* **MATERIAL SUPPLIED**
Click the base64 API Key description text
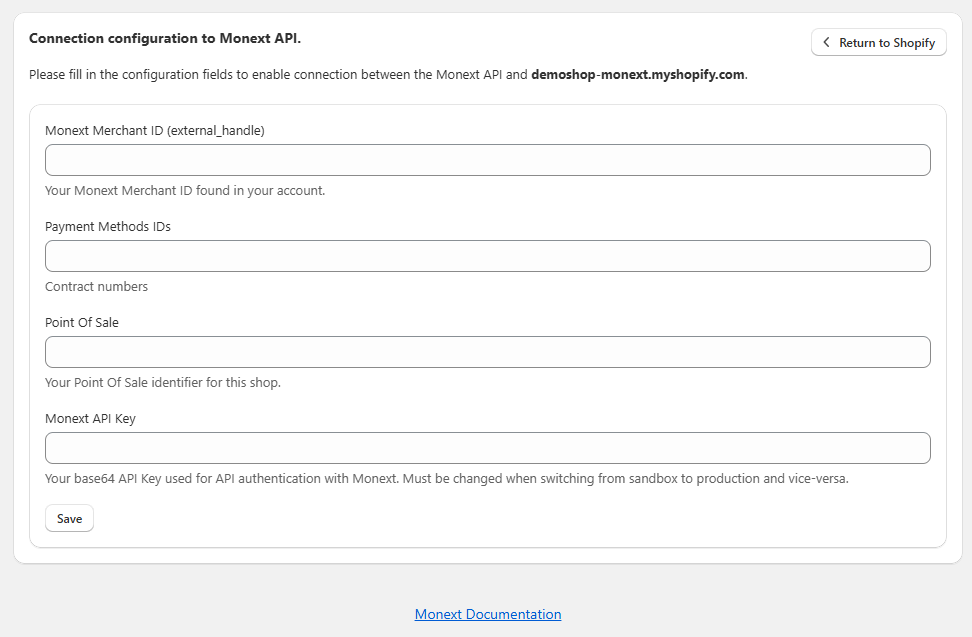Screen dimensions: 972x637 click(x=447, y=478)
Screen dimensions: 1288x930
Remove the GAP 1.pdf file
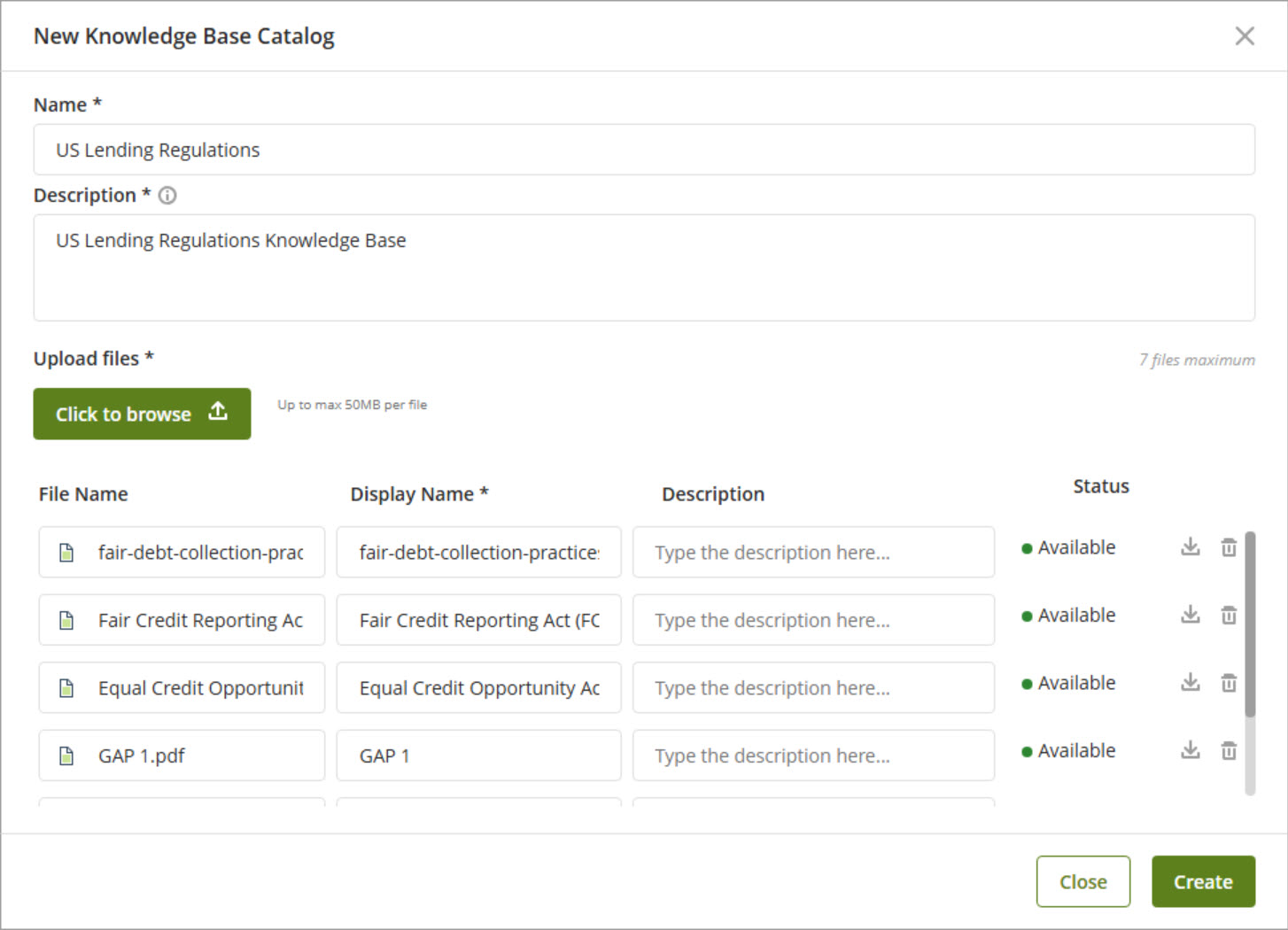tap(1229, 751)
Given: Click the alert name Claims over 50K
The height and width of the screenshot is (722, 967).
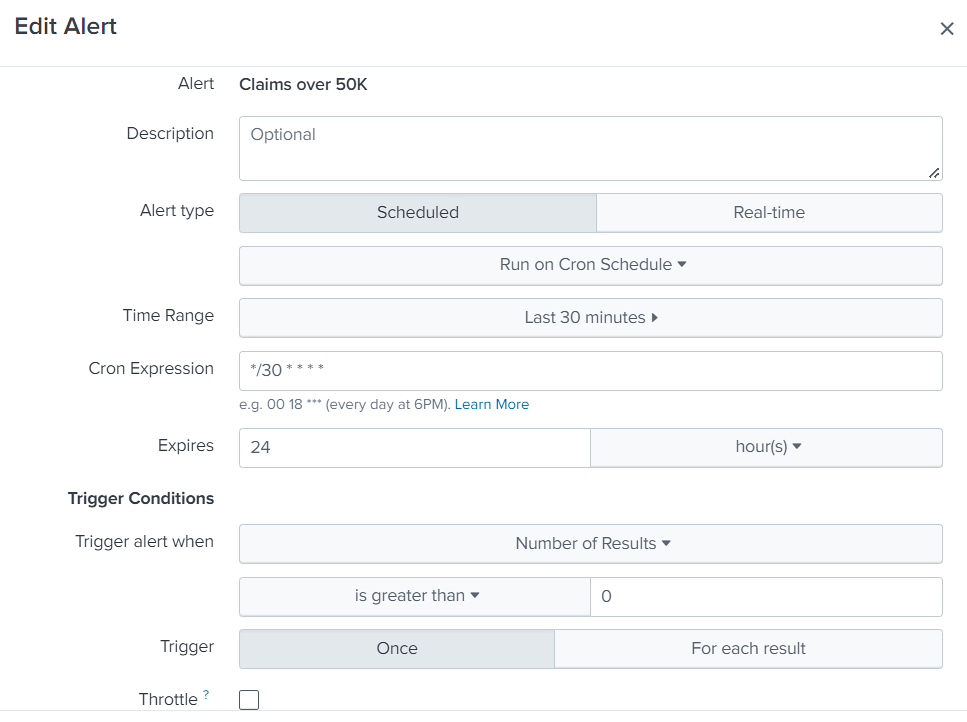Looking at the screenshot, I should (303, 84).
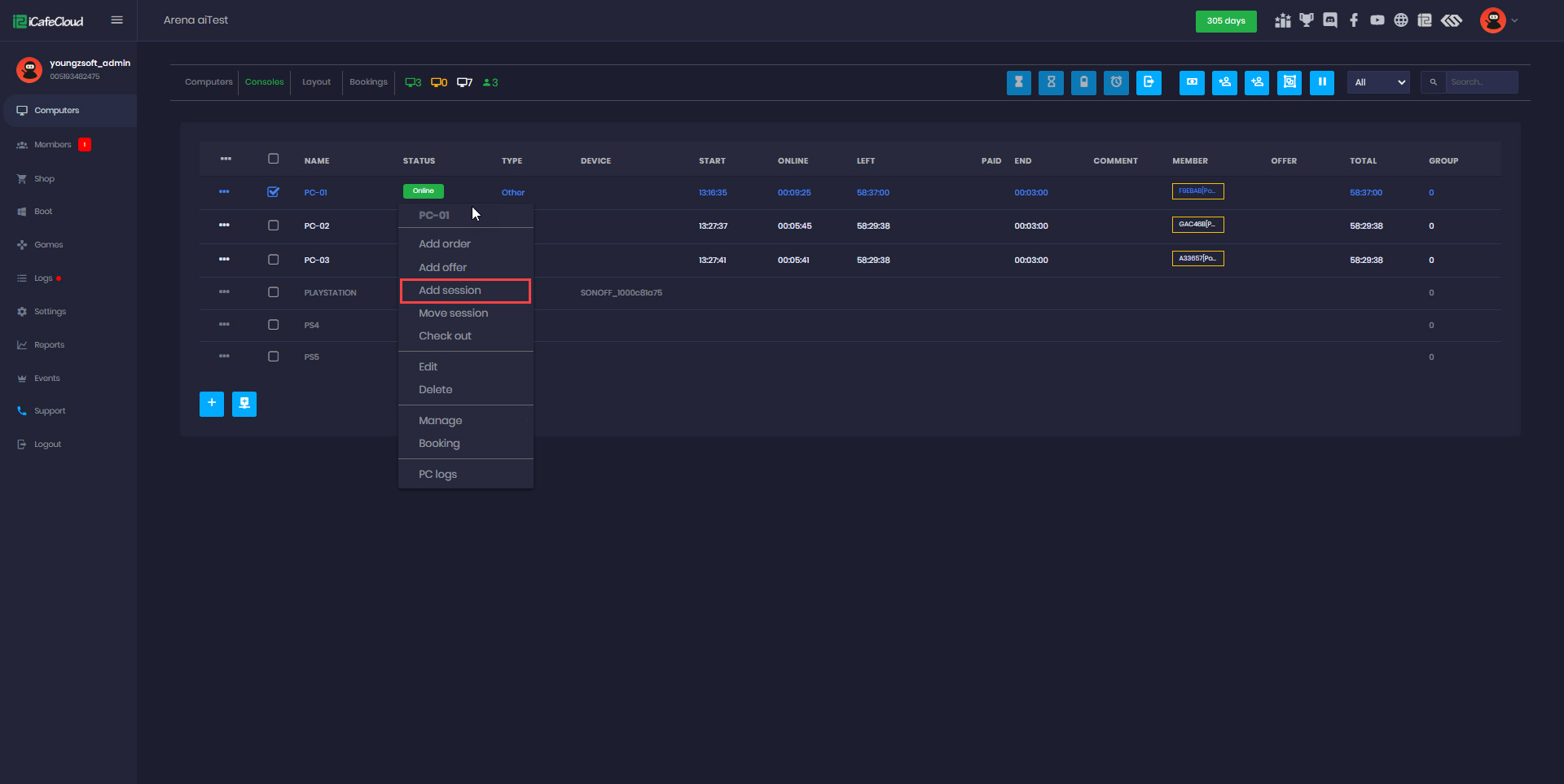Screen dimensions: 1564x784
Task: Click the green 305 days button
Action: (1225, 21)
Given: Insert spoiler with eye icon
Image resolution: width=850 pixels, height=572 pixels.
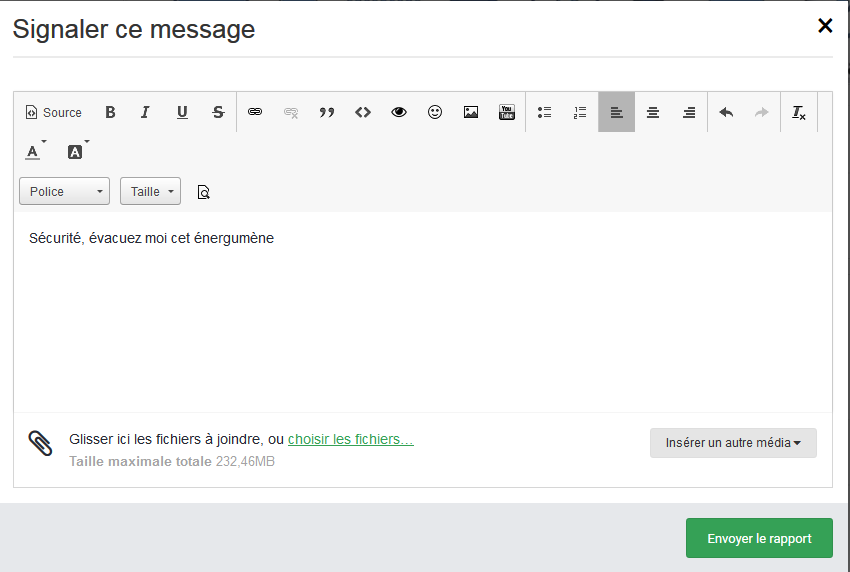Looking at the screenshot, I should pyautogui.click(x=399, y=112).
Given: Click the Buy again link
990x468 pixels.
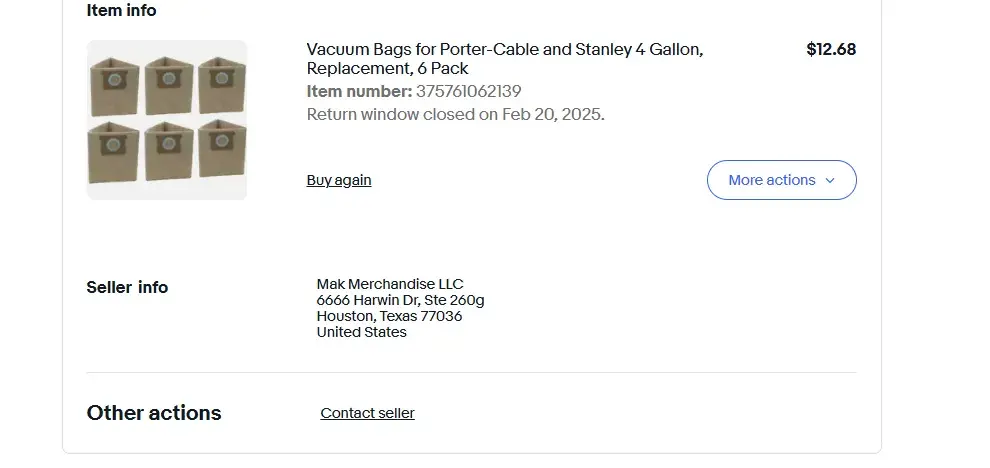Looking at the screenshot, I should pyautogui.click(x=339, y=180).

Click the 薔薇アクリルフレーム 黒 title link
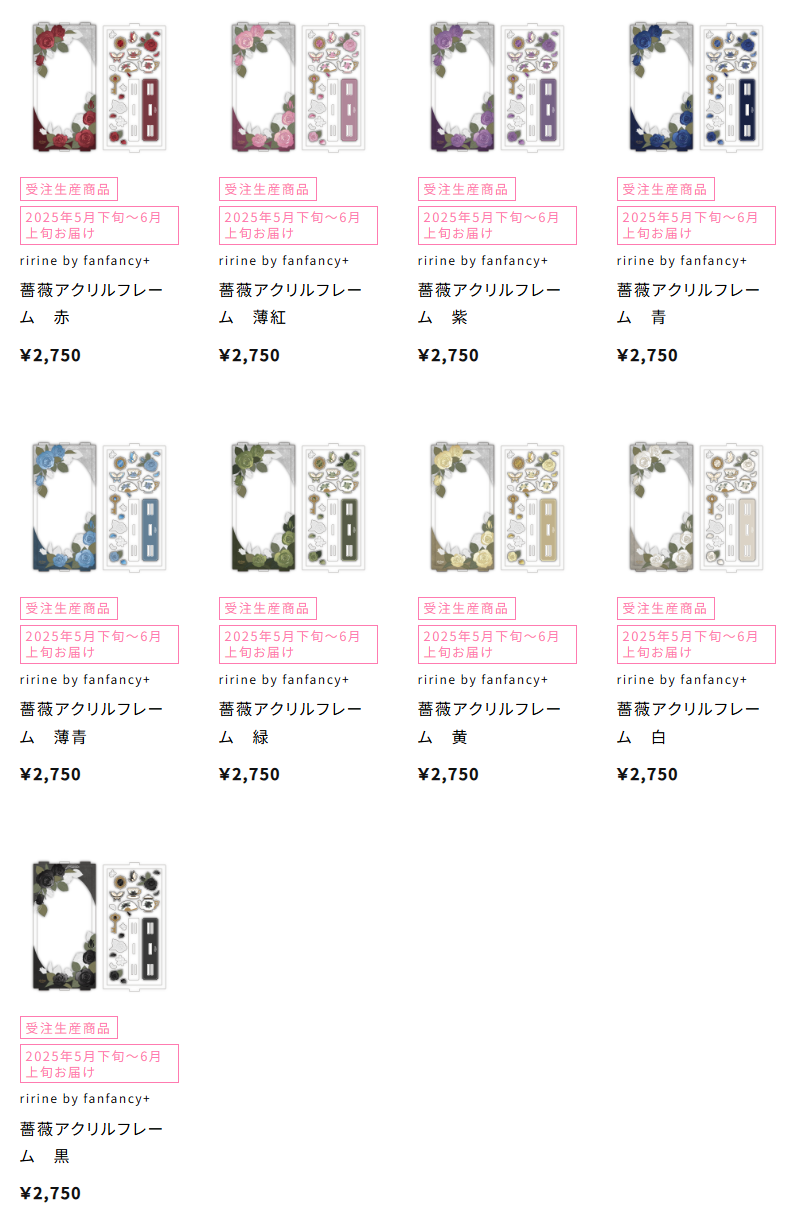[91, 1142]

* **DIRECTIONS FOR THIS TASK**
Take the lines from the one containing "Given: Click the Buy again link" through the final line of the listing above and print them exactly, including both ends but no pictures.

* **RESULT**
Given: Click the Buy again link
990x468 pixels.
Looking at the screenshot, I should pyautogui.click(x=339, y=180).

Click the 薔薇アクリルフレーム 黒 title link
[91, 1142]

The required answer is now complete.